Our multi-reader study results suggest that GRASP has the potential to enhance the image quality of bladder MRI. Additionally, the GRASP method enabled the acquisition of 3D DCE-MRI with a slice thickness thin enough to obtain arbitrary reconstructed sections. GRASP employs a radial scanning technique that collects data in a rotating fashion, thereby dispersing motion artifacts more effectively compared to the Cartesian method. Each acquisition with GRASP captures signals from the center of k-space, leading to averaging that enhances image contrast. In Addition, the reconstruction of weighted data from GRASP can be expected to yield a higher SNR. Our results were consistent with these theoretical advantages, showing significant improvements in overall image quality, tumor conspicuity, SNR, and CNR with GRASP, despite the presence of streak artifacts which were clinically negligible. Furthermore, in the GRASP group, there were no cases that required real-time on-table monitoring by a radiologist to determine the optimal imaging plane for the tumor. Particularly in cases with multiple tumors, obtaining the optimal oblique sections using Cartesian sampling may require radiologist supervision during the examination. When using the GRASP technique, imaging is performed in the horizontal plane relative to the patient’s body axis, and optimal sections for each tumor can be reconstructed afterward. This approach has the potential to improve the radiology workflow and enhance efficiency.

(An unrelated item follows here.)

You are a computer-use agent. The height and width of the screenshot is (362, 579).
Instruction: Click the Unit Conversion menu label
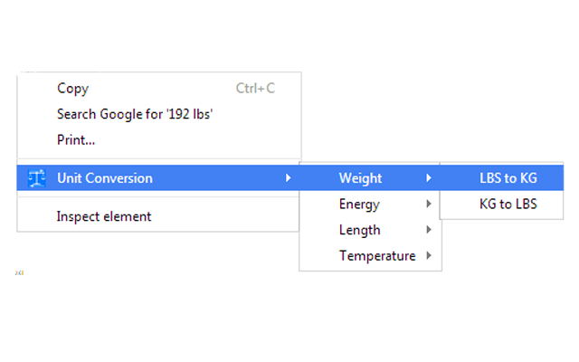[x=105, y=178]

The diagnostic capability of MIBC using the VI-RADS DCE score demonstrated high AUC values, with the GRASP cohort achieving 0.90–0.93 and the Cartesian cohort achieving 0.86–0.89. In this investigation, no scores were assigned for DWI, and hence the diagnostic pathway does not strictly conform to the VI-RADS criteria. However, the outcomes displayed are similar to the diagnostic efficacy of VI-RADS as previously reported in the literature [25,26,27]. Although all radiologists exhibited slightly higher AUC values in the GRASP group compared to the Cartesian group, no significant differences were observed between these cohorts. The lack of significant difference in diagnostic performance between the GRASP group and the Cartesian group can be attributed to the fact that the evaluation of diagnostic performance was based solely on the largest lesion, even in cases with multiple bladder cancers. Furthermore, our post hoc review suggested that there were relatively fewer instances in the Cartesian group where artifacts from intestinal peristalsis overlapped with the tumors. In both groups, the difference in diagnostic performance based on the years of reading experience was not evident. Previous studies have also reported that the diagnostic performance of VI-RADS is not significantly influenced by the years of reading experience [28], and our results are consistent with these findings. We assume that this can be attributed to the standardized nature of the VI-RADS reading method. The inter-reader agreement tended to be higher in the GRASP group compared to the Cartesian group, which can be attributed to the superior image quality achieved with the GRASP method.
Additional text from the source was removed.